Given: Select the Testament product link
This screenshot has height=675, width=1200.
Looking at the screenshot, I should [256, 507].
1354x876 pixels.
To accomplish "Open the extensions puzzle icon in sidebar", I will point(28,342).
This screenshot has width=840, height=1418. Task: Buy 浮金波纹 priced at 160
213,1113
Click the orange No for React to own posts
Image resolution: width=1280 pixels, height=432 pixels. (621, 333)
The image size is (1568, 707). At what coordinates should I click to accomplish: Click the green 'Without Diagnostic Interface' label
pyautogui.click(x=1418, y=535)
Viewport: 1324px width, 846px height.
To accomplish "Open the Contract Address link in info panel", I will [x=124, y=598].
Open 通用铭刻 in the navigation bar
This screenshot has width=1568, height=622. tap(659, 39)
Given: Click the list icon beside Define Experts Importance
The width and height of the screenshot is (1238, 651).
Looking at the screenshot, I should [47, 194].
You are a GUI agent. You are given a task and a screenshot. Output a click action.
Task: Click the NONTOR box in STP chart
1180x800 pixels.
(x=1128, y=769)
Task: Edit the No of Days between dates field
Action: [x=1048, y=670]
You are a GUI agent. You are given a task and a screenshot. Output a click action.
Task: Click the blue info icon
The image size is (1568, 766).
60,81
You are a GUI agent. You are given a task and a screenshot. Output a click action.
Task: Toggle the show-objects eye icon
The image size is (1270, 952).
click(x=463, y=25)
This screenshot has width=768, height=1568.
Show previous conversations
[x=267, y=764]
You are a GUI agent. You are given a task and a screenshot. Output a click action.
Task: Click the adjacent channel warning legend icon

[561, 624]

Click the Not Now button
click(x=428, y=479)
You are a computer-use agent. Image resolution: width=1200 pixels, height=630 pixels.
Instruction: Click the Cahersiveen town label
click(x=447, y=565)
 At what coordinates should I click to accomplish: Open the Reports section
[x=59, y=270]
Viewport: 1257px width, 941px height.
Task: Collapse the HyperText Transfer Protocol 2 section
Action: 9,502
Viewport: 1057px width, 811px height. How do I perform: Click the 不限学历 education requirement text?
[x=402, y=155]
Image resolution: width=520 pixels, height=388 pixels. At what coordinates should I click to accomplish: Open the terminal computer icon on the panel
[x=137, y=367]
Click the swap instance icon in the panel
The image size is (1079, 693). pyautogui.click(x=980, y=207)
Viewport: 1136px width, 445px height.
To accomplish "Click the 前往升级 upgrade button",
□ □ □
= Goal of the exercise =
Go through the listing and copy each line with the string "will".

= Solution to the exercise =
To accomplish "Open the extensions puzzle icon in sidebar", I will point(28,342).
To accomplish "Open the Contract Address link in info panel", I will [x=124, y=598].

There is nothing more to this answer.